# Activity
The required output is a copy of each line in the material below that includes "agent".

# Listed records
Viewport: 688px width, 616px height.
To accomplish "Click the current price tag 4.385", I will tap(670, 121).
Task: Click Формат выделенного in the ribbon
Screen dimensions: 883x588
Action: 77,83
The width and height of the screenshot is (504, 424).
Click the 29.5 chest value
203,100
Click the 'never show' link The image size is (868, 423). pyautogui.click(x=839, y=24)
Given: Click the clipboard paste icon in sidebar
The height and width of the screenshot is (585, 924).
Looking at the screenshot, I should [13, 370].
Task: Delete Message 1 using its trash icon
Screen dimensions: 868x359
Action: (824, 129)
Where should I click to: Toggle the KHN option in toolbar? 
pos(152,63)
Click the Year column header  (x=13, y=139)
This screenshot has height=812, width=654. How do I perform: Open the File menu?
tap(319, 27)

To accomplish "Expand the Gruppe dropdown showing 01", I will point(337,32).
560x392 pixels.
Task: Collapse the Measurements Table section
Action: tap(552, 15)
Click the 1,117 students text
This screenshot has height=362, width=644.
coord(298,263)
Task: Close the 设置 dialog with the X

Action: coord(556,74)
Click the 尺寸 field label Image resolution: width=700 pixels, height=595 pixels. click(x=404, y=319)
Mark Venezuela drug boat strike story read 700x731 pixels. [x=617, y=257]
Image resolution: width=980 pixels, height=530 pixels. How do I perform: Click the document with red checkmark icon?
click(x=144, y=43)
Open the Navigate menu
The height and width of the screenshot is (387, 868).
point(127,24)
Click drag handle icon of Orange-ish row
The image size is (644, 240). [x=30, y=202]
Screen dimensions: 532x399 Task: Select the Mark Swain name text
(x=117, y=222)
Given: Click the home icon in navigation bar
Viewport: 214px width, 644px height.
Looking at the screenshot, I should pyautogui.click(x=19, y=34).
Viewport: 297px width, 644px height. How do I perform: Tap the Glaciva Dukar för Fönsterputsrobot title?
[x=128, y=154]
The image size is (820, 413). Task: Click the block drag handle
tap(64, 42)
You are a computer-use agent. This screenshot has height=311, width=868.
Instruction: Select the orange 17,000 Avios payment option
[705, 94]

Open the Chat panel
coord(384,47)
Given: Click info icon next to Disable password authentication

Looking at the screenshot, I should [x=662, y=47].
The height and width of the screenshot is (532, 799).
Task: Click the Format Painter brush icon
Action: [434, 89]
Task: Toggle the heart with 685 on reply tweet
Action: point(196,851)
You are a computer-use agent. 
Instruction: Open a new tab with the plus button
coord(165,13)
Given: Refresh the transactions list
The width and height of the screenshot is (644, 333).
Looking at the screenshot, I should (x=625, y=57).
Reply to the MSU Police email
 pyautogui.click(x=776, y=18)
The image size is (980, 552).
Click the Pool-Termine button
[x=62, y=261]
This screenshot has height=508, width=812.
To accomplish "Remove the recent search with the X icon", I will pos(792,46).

# Answer box
You are a computer-use agent. This screenshot has height=311, width=868.
You are a computer-use agent. 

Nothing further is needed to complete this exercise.